* Work order
If a line below contains the word "scrollbar", count it; give only the total.

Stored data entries
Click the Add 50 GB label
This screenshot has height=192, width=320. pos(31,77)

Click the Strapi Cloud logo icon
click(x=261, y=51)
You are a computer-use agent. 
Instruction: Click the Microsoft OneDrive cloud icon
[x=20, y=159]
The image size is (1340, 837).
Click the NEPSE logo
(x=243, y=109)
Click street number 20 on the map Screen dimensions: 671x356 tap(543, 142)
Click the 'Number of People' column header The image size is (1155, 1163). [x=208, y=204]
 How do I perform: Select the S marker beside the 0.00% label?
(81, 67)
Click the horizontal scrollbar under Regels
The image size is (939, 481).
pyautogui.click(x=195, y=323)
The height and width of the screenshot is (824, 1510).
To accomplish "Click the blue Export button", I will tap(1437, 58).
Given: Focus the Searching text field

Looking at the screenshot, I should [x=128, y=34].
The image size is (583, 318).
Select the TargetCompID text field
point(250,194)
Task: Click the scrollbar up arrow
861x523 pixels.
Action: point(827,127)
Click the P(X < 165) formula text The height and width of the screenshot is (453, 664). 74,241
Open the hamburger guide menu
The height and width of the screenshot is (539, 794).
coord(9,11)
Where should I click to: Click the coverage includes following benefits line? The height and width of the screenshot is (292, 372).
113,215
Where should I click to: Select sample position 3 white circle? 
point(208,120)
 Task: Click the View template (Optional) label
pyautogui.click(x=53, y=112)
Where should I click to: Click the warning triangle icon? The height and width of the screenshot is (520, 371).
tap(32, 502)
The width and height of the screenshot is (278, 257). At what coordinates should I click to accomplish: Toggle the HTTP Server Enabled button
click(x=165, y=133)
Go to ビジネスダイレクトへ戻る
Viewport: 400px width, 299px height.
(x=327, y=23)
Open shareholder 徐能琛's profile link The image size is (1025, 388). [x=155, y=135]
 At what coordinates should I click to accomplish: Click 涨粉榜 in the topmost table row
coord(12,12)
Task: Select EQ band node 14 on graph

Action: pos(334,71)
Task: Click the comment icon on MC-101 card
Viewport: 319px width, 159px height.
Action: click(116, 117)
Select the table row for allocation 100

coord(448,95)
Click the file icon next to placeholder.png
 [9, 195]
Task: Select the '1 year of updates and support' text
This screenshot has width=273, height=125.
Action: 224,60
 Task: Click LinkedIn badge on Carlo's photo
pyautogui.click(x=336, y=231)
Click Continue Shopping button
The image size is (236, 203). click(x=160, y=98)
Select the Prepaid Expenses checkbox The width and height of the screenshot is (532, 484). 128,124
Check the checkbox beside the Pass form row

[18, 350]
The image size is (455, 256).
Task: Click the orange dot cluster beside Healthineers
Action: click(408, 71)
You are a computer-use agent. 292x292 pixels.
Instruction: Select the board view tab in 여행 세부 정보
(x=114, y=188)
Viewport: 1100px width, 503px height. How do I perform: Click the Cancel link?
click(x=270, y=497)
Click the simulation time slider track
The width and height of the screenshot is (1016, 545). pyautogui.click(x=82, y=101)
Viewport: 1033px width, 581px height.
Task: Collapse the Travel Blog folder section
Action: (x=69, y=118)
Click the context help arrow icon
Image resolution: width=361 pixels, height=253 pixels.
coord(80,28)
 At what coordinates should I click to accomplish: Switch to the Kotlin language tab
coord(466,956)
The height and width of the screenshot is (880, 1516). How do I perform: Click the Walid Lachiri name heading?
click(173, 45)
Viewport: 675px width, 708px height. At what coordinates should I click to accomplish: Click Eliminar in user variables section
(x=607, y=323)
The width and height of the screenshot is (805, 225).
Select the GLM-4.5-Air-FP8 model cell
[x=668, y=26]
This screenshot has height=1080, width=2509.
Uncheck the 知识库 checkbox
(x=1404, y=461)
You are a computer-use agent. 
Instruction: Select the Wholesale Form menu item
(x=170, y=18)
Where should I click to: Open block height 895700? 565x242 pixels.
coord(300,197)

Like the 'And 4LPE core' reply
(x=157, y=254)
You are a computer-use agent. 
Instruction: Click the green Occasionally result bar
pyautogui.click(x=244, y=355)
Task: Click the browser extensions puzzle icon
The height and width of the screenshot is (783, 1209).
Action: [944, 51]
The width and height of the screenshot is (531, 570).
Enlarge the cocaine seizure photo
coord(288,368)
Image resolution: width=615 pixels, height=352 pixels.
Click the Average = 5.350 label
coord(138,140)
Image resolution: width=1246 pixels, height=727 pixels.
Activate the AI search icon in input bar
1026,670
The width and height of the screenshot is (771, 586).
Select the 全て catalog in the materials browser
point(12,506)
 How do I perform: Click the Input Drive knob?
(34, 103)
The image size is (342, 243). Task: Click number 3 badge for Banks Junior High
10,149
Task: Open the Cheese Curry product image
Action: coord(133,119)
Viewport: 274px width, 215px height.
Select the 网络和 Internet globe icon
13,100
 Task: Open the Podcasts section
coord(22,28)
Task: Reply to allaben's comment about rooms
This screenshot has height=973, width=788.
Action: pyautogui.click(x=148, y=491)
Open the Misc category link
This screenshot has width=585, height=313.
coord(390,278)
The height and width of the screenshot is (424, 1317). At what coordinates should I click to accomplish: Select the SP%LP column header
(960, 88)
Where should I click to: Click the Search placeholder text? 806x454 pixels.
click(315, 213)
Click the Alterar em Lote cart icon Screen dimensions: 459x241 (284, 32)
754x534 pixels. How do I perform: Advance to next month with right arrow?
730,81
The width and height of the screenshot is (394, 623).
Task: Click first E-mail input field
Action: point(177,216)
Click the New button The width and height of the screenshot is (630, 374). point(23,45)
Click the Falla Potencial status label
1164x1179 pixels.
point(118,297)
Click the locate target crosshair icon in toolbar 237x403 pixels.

* Result for this exercise
2